Property | UAE

Hotel projects on Palm prick investor interest

Palm to see steady stream of new hotel projects in next 24 months

  • By Manoj NairAssociate Editor
  • Published: 12:47 February 7, 2013
  • Gulf News

  • Image Credit: Asghar Khan/Gulf News Archives
  • The Palm Jumeirah in Dubai. Hospitality projects are receiving investor attention as the emirate continues to record sharp rise in visitor numbers and hotel occupancy.


Completed hotel properties and ongoing hospitality projects on the Palm are attracting investor interest, either for a significant stake in the venture or outright purchase. The interest is coming from regional and overseas investors, including institutional buyers.

Investors are looking for a stake in the recently opened 381-room Fairmont The Palm, according to market sources. The Fairmont hotel is owned by IFA Hotels & Resorts, which is apparently open to selling a minority stake and has authorised Jones Lang LaSalle (JLL), the real estate consultancy, to field expressions of interest on its behalf. It is believed that investors who have sounded bids are both from within the region and outside.

It could also mean other hospitality projects might also pull in investor attention as Dubai continues to record sharp rise in visitor numbers and hotel occupancy levels.

Sch a deal, if it goes through, according to property market sources, would be upwards of $300 million depending on the stake that is being sold. IFA and JLL declined to speculate on any value.

“We are in the fortunate position of owning an asset that’s generating a lot of interest in the market right now,” said Joe Sita, president, IFA Hotel Investments. “While we’re in no rush to bring an outside investor into Fairmont The Palm, it just makes good business sense to entertain proposals that can provide a positive return on investment. “To facilitate this process, we have appointed Jones Lang LaSalle to handle the volume of interest and analyze the strategic value of each potential bid.”

While the residential market on the Palm is quite saturated in terms of new projects – though Nakheel did have a couple of high-profile launches last year - the hospitality side is building up nicely.

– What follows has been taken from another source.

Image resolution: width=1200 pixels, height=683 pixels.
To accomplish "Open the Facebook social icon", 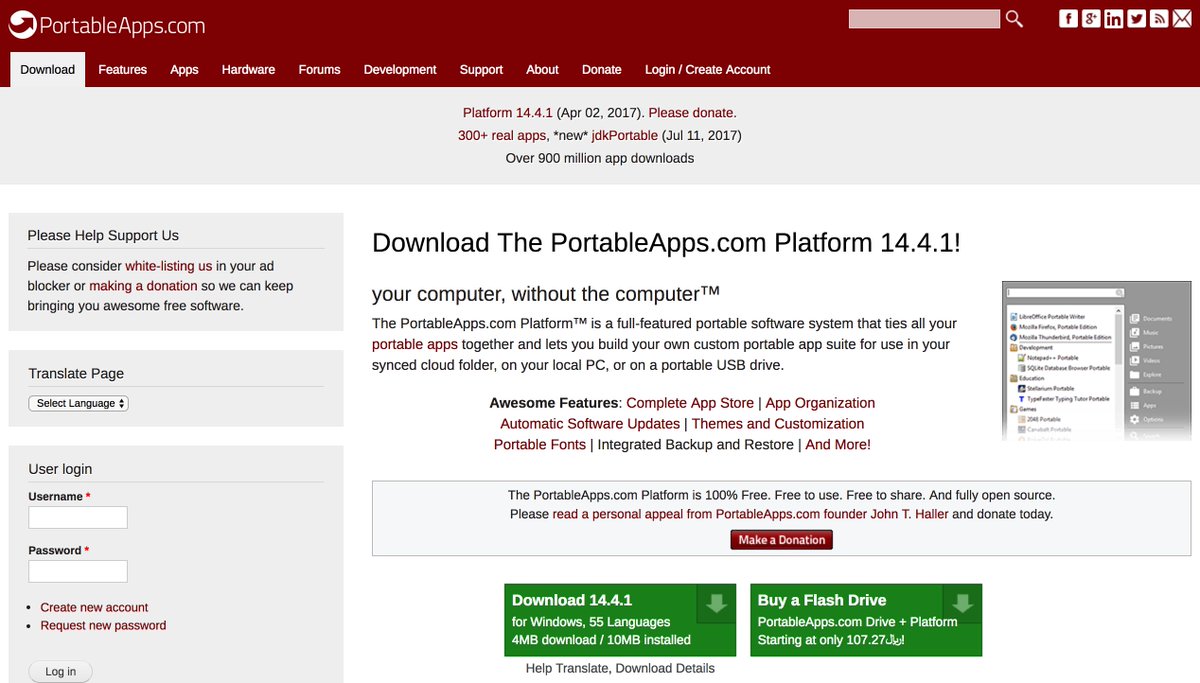I will pos(1069,19).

There are eight on-going hotel projects that should be ready in the next 3-5 years, while the Fairmont The Palm, Dubai secured 70 per cent plus occupancy since the opening in mid-December. Average occupancy levels in Dubai’s hospitality sector are a robust 77-82 per cent depending on the location, which in turn has driven other fundamentals such as revenue per available room.

“With Dubai’s hotel sector expected to return to 2008 performance levels, investors are once again looking at hospitality projects with a keen eye,” said Gabriel Matar, regional head of hotels and hospitality group at JLL. “The pipeline should see between 4,000 and 5,000 new rooms being delivered each year between now and 2015, but that’s only in line with the current demand patterns. Even a worst case scenario suggests growth in room nights would be 8 per cent each year while the best would be 12 per cent.

“This is why investors are now willing to buy onto hotel projects, they want to secure an immediate position in a promising market. It is a totally different situation from 2009-09 when they preferred a “hold” position.

It is understood that only the hotel component of Fairmont The Palm will be part of any future transaction. The property also has a small residential component that is already under private freehold ownership. Any future deal will also not apply to the adjoining residential units to the hotel and developed by IFA. Incidentally, IFA is the developer of The Golden Mile mixed-use development on the Palm and the largest foreign investor on the island.